Na Academia Prosopon estudamos muitas matrizes clínicas de psicanalistas, sobretudo de Winnicott; também vários filósofos como Florensky e Simone Weil, literatos como Adélia Prado, Clarice Lispector, Fernando Pessoa, entre muitos outros. Sempre visando adquirirmos recursos e sensibilidade para nosso olhar clínico.
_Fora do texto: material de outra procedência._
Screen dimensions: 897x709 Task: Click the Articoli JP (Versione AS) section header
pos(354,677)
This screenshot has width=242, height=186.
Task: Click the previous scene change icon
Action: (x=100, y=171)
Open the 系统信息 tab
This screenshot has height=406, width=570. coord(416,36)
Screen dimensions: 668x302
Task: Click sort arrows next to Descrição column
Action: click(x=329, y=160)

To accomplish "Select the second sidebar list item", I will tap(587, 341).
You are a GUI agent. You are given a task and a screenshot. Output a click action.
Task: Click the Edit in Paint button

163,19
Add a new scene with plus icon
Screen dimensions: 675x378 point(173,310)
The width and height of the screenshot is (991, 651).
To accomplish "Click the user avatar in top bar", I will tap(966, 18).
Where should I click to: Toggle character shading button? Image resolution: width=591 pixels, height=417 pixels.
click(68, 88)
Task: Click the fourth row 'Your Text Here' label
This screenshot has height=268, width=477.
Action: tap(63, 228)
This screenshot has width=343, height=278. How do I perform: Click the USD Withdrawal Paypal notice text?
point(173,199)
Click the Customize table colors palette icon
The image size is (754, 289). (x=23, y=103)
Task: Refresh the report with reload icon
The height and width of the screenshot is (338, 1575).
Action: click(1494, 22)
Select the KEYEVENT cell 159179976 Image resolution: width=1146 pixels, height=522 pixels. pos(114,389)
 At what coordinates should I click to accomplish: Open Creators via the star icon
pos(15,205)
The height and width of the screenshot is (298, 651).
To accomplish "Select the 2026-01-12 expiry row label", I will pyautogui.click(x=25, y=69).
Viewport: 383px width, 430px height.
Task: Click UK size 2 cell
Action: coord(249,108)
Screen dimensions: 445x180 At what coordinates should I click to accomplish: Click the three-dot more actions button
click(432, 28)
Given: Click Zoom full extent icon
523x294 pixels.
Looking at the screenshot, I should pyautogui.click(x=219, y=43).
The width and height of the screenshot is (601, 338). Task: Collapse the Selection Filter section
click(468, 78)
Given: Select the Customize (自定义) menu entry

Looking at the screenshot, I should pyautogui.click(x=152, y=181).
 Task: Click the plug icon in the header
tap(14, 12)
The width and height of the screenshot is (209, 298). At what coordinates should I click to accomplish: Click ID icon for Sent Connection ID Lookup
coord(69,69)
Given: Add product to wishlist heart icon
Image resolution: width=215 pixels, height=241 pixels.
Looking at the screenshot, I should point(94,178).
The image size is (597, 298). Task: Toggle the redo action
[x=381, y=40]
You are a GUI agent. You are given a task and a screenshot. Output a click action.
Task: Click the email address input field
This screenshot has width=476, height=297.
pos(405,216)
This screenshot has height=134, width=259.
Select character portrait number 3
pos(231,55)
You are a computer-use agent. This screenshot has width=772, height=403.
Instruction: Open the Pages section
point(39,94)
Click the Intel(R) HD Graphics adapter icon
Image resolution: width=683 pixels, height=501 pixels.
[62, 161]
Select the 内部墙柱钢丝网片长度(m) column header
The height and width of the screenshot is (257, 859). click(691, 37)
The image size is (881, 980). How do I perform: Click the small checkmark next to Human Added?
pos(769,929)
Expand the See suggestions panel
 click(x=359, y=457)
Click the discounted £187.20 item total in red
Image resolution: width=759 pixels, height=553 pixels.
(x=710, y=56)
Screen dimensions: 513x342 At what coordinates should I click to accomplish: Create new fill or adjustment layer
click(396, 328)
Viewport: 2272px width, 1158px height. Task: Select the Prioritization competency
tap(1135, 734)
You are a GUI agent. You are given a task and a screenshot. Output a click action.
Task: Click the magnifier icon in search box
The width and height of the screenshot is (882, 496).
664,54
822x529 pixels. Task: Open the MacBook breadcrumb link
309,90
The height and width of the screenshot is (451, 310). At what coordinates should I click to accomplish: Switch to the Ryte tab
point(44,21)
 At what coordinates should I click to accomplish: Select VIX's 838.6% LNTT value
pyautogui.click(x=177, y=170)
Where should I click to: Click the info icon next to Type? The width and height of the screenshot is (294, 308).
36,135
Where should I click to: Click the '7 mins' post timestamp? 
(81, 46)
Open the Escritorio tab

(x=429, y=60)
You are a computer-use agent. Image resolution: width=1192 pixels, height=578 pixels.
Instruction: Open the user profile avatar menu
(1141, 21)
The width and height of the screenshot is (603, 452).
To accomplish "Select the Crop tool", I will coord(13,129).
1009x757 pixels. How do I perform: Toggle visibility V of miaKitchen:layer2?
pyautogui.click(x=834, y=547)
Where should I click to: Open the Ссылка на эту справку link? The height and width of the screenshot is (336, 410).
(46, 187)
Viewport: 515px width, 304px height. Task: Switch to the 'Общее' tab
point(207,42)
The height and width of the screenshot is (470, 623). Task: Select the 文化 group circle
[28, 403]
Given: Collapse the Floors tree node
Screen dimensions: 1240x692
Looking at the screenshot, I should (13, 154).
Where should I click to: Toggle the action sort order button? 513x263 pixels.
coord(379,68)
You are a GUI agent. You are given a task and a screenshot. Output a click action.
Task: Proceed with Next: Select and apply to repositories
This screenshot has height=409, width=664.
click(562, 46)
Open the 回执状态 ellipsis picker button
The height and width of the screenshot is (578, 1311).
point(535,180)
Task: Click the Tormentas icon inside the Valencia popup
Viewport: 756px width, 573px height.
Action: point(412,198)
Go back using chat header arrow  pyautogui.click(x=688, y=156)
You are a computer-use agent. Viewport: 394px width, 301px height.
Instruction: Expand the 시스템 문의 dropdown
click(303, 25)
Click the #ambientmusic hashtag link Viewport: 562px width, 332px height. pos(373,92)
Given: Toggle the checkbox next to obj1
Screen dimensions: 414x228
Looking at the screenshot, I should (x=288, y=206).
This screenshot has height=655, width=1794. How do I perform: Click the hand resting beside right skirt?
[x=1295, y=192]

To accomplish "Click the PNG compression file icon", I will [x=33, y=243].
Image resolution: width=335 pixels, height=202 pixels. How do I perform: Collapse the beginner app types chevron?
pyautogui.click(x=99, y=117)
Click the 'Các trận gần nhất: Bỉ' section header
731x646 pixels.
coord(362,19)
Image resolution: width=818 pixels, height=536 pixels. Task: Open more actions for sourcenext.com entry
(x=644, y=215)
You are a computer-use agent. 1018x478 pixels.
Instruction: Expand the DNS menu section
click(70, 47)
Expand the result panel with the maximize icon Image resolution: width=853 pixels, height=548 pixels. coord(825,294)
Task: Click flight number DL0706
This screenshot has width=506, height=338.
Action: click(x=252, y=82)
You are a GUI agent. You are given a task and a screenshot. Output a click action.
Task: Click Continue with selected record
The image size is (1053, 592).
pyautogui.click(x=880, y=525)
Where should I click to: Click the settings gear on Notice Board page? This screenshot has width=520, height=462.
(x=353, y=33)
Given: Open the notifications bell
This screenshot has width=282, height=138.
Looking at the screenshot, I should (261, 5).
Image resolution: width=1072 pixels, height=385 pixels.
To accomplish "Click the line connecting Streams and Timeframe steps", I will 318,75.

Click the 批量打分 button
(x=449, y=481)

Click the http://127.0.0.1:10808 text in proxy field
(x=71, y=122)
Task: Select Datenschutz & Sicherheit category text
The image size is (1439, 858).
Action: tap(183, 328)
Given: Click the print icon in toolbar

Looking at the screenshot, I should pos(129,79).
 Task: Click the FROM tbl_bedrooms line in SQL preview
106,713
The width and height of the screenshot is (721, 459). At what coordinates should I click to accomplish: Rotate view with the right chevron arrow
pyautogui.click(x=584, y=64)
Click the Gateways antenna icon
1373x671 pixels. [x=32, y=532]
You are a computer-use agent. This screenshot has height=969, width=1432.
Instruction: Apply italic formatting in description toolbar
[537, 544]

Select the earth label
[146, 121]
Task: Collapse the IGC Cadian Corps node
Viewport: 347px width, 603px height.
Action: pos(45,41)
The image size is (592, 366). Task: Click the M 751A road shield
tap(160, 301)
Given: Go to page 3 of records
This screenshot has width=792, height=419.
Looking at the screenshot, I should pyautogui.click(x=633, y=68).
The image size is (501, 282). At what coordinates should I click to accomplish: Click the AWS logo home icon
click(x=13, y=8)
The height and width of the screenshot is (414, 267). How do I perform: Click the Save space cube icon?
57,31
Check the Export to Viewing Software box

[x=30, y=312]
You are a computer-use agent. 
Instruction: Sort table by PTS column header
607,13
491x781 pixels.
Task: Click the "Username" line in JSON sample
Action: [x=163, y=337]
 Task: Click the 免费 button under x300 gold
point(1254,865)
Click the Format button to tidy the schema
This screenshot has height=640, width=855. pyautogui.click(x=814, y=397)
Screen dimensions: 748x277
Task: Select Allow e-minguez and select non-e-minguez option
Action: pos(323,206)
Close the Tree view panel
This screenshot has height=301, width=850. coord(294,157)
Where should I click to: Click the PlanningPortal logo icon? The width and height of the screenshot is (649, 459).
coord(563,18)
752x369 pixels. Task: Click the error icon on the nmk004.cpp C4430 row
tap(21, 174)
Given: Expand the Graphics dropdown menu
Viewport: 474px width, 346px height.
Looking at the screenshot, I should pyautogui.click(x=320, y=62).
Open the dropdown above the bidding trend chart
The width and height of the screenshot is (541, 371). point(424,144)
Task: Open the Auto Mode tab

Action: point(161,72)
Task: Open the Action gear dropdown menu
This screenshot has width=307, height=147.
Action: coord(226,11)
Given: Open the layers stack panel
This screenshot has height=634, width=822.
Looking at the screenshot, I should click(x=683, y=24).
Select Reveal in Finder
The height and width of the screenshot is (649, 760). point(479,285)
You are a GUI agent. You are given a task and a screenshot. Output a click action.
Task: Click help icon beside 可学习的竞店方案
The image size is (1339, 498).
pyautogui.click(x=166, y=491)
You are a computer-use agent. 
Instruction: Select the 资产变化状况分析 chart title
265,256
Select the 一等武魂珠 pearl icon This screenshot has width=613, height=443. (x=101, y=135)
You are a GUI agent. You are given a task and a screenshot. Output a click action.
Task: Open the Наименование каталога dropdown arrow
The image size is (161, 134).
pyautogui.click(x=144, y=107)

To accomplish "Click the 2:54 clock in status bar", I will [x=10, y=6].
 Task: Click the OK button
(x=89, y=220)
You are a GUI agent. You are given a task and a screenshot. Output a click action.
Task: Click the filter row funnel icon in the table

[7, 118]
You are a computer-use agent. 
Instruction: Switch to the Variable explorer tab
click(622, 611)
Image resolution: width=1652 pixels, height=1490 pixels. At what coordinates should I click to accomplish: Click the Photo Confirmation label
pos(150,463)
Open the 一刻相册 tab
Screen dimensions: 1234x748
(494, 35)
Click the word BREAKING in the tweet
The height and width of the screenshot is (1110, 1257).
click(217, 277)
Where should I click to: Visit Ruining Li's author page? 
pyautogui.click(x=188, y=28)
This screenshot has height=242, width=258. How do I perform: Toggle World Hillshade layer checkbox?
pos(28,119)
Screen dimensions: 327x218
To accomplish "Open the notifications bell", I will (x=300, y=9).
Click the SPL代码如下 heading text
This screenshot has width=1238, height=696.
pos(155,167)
Mas, também, visando, ao lado de absorver suas contribuições, nos adaptar às novas formas de sofrimento contemporâneo, à singularidade do nosso cliente, sempre reconhecendo as exigências éticas da condição humana, hoje tão ameaçadas.
Como expressa muito claramente Gilberto Safra, o ser humano vive no tempo finito, mas, tem em si a noção de infinito, a experiência do infinito. O problema é que as emoções fortes que sentimos tendem sempre ao infinito e, desta forma se tornam ‘agonias impensáveis’ dentro de nós. Aprendemos nestas aulas e cursos que, para praticarmos uma clínica ética jamais podemos assumir um protocolo padrão, uma técnica ou método a priori. Criamo-nos como terapeutas, junto a cada novo paciente que nos chega, para podermos dar espaço para o paciente se criar como Pessoa, durante nosso processo terapeutico-comunitario.
Tentei resumidamente mostrar o alcance deste aprendizado que a Academia Prosopon disponibiliza para todos clínicos ou candidatos a clínicos. Poderíamos ampliar este público-alvo para todos que se relacionam profissionalmente ou particularmente com uma outra pessoa, em termos de cuidado. Pergunto-me em que outro lugar se pode aprender todas estas dimensões e, muitas outras, de uma clínica ética, que permite destinar a dor para um lugar de paz e amorosidade?
Uma resposta
Esse lugar é realmente impar para a visão do ser humano, quero muito trilhar essa jornada com esses grandes mestres, obrigado Gilberto por ser o condutor.